When we get an opportunity to do something challenging – something that can help develop our God-given talents – we often shrink back in apprehension. Something within us says, “If you try this, you will only make a fool out of yourself.” Believing that voice, we don’t try at all. Or if we try, we try only diffidently and end up doing poorly. Then, that voice jeers, “See, I had warned you. Remember: you will never amount to much.”

That disheartening voice comes from our mind. The Bhagavad-gita (06.06) explains that the mind often acts as our enemy. Its inimicality sometimes manifests through its minimizing monologues. By demoralizing whispers and deriding shouts, it chokes us. We start believing that we lack the ability, and especially the confidence, to do anything worthwhile.

However, what cripples us is not diffidence but overconfidence – overconfidence in our mind’s hypercriticality. After all, is the mind a prophet to know for sure that we will never amount to much? It isn’t; it’s simply bluffing to keep us unresistingly in its clutches.

Gita wisdom explains that we all are precious parts of Krishna. He loves us and has given us various abilities that he wants us to develop. By using those abilities in a mood of service to him, we all can make constructive contributions.

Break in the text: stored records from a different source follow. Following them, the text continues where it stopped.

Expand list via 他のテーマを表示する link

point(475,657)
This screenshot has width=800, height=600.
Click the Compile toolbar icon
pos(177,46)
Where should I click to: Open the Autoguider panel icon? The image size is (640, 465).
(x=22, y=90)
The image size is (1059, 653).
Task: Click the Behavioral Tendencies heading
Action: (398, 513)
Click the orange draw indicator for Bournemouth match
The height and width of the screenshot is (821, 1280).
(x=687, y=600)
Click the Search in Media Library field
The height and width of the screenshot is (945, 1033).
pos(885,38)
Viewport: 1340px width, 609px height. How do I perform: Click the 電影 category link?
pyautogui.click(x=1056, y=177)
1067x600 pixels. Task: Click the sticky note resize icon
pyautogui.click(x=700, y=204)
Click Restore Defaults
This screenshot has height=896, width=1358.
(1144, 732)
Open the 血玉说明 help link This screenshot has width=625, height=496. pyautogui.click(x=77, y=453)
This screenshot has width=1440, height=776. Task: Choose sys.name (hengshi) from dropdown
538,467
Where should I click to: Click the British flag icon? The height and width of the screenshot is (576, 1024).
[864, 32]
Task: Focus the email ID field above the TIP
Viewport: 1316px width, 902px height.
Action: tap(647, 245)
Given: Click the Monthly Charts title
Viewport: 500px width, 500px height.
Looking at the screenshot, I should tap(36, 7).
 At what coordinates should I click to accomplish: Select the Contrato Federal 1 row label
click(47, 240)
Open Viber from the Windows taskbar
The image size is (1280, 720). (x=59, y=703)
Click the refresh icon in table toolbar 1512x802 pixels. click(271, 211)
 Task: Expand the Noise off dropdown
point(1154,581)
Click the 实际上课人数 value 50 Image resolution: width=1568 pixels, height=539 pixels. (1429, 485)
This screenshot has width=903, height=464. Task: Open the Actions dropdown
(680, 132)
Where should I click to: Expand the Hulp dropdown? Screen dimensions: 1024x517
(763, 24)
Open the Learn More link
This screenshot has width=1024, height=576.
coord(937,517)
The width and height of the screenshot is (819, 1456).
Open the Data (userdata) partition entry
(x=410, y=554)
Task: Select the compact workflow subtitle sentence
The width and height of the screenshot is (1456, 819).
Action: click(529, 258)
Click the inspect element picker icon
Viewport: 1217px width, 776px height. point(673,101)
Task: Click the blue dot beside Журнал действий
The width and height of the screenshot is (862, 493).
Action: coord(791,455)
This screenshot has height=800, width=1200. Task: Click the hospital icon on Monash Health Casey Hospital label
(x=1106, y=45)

Suppose someone mocked us on our face, saying that we were good-for-nothing and would always remain good-for-nothing. We would feel affronted and driven to do our best to prove them wrong. To counter our inner mocker, we need a similar fighting spirit. We can determinedly neglect the mind and courageously put our confidence in Krishna. When we practice bhakti-yoga diligently, we become divinely empowered, break the mind’s chokehold, and take small but strong steps towards actualizing our potentials.